La seconda raccolta includeva l’aria Se di farmi morire, riedita da R. Dowland in un’antologia londinese del 1610 (A musicall banquet) comprendente il meglio della coeva musica vocale europea e nella quale il M. e Caccini erano gli unici compositori italiani presenti. Tra il 1603 e il 1609 fu scritta la terza e ultima raccolta, la più articolata nella forma e nello stile e la più consistente (25 composizioni, «nelle quali si contengono madrigali, arie, scherzi, sonetti, dialoghi»), la cui pubblicazione, incoraggiata dal giureconsulto modenese Carlo Albinelli, fu dedicata a Federico Rossi, conte di San Secondo. Il M. rivelò gusti «aggiornati» anche nella scelta dei testi poetici da musicare, scartando gli autori frequentati dalla musica madrigalistica del sec. XVI a favore dei poeti della sua generazione (quali B. Guarini, G. Chiabrera, G.B. Marino, O. Rinuccini, C. Rinaldi e R. Arlotti, la cui canzonetta Arde il core e non chiede apre la prima raccolta). In generale, lo stile del M. si avvicina a quello di Caccini nell’uso prevalente di armonie diatoniche e nella specifica attenzione alle connessioni tra la linea del canto e del basso continuo; nondimeno se ne discosta per l’impiego talvolta ardito di progressioni e cromatismi, nonché per un ricorso più sobrio all’ornamentazione melodica, verosimilmente lasciata alla discrezione improvvisativa dei solisti di canto.
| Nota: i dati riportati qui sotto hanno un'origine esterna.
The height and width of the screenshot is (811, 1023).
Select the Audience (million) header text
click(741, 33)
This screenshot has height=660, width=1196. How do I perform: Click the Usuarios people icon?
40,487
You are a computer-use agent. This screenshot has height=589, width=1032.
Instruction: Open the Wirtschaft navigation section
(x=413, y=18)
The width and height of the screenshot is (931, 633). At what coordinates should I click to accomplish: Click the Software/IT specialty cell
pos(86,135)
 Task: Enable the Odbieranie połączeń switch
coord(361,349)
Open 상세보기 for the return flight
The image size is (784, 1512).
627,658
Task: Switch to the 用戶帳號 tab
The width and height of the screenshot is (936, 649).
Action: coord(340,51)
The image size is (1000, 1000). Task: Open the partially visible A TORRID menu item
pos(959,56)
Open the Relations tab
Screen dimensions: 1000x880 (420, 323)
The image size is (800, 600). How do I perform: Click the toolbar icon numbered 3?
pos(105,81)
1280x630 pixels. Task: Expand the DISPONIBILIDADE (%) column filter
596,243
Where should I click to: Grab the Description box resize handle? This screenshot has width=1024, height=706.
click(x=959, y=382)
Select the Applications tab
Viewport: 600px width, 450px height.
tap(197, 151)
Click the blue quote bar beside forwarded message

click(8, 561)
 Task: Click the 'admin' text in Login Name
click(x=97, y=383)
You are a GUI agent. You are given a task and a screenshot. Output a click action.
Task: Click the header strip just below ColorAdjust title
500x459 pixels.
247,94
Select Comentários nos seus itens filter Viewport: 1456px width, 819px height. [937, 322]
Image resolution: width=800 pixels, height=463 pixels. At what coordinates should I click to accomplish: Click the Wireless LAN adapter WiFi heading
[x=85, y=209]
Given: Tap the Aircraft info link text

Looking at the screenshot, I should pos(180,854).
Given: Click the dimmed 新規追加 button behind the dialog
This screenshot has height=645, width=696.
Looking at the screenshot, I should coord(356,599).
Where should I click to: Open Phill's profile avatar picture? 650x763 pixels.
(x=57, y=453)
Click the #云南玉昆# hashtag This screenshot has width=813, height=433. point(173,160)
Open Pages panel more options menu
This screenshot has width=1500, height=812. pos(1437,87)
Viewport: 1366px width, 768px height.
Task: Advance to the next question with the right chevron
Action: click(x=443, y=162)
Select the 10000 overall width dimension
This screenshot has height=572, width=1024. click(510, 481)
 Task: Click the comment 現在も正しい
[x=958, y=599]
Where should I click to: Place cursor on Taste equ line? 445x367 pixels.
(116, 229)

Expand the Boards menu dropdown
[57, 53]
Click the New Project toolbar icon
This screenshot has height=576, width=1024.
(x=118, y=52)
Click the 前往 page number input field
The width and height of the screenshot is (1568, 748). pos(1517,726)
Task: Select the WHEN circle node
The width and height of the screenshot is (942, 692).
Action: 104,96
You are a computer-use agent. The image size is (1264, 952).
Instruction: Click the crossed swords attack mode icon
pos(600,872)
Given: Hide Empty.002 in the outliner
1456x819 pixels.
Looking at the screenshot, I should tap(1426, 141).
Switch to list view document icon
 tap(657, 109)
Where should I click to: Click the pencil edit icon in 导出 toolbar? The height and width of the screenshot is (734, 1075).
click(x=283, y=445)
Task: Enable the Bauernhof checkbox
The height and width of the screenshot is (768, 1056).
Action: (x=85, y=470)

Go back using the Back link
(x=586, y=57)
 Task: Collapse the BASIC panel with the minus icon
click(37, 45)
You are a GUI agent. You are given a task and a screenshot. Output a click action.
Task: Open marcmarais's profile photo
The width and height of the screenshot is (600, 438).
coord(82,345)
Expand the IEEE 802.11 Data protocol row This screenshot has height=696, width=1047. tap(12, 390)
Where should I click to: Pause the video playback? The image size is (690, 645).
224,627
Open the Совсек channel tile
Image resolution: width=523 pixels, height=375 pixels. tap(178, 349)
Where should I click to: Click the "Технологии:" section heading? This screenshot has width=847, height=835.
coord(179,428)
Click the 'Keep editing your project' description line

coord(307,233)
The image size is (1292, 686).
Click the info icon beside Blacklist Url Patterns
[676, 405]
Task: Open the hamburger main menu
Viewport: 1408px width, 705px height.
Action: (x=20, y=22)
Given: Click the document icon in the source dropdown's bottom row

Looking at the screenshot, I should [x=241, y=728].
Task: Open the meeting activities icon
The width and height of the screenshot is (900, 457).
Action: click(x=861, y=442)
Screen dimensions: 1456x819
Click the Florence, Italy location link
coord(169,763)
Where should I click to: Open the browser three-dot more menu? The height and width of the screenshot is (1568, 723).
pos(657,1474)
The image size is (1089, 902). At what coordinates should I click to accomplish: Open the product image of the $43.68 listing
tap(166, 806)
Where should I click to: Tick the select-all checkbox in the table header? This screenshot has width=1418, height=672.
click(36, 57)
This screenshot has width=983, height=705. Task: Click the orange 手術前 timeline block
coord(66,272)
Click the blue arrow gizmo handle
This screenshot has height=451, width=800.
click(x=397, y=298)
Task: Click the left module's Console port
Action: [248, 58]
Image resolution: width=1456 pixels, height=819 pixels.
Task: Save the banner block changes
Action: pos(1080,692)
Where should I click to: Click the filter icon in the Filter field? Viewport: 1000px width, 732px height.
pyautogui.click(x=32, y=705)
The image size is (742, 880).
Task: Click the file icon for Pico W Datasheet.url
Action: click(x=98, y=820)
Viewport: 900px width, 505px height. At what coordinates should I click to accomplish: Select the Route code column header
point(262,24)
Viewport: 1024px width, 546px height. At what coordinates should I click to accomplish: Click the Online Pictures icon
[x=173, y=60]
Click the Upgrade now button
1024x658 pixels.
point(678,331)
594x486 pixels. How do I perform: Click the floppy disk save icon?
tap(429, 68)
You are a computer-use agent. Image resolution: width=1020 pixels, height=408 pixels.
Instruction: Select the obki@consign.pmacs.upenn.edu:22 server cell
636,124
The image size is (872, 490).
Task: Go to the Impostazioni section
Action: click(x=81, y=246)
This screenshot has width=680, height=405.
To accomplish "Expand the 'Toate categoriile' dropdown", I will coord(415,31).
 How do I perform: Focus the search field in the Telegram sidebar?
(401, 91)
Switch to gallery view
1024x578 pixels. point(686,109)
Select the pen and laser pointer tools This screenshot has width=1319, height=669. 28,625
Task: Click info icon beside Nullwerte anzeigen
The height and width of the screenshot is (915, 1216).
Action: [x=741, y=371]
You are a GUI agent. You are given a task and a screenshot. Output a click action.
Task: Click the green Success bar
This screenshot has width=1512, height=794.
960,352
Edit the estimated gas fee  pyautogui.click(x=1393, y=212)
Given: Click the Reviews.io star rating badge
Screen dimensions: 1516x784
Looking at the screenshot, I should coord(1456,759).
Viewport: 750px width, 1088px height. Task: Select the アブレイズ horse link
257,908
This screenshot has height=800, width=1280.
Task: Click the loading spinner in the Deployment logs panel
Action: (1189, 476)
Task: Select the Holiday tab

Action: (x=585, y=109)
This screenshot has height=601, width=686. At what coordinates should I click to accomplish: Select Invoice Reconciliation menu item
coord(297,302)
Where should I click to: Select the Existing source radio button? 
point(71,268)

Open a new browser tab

Opere: Musiche di D.M. Melio reggiano dottor di leggi composte sopra alcuni madrigali di diversi. Per cantare nel chittarone, clavicembalo, et altri instromenti… (Venezia 1602; rist. nel 1603 e nel 1609 con il titolo Le prime musiche di D.M. Megli… nelle quali si contengono madrigali et arie a una et due voci…); Le seconde musiche… nelle quali si contengono madrigali, canzonette, arie, et dialoghi, a una et due voci…, sì in soprano, come in tenore, et trasportate, comodo per qual parte si piace… (ibid. 1602; rist. nel 1609); Le terze musiche… nelle quali si contengono madrigali, arie, scherzi, sonetti, dialoghi, et altre, per cantare nel chittarone, clavicembalo, et altro instrumento per una et due voci… (ibid. 1609).
Il M. è stato talora confuso con due omonimi vissuti a metà del sec. XVII, ovvero l’autore di un compendio di grammatica e un fonditore di campane (Tiraboschi).
Fonti e Bibl.: Reggio Emilia, Archivio del Battistero, Libri dei battezzati, 1545-75; N. Tacoli, Parte seconda d’alcune memorie storiche della città di Reggio di Lombardia…, Parma 1748, p. 244; G. Tiraboschi, Biblioteca modenese o Notizie della vita e delle opere degli scrittori…, Modena 1786, pp. 137 s.; N. Cionini, I podestà di Sassuolo, Pisa 1879-81, pp. 63, 107 s.; F. Torelli, Una prima documentazione sui Melii, musicisti di Reggio Emilia, in Il Flauto dolce, X-XI (1984), pp. 35-39; D. Fabris, Mecenati e musici. Documenti sul patronato artistico dei Bentivoglio di Ferrara nell’epoca di Monteverdi (1585-1645), Lucca 1999, pp. 332, 343, 347, 359, 364, 367, 388 s., 452; The New Grove Dict. of music and musicians, XVI, p. 352.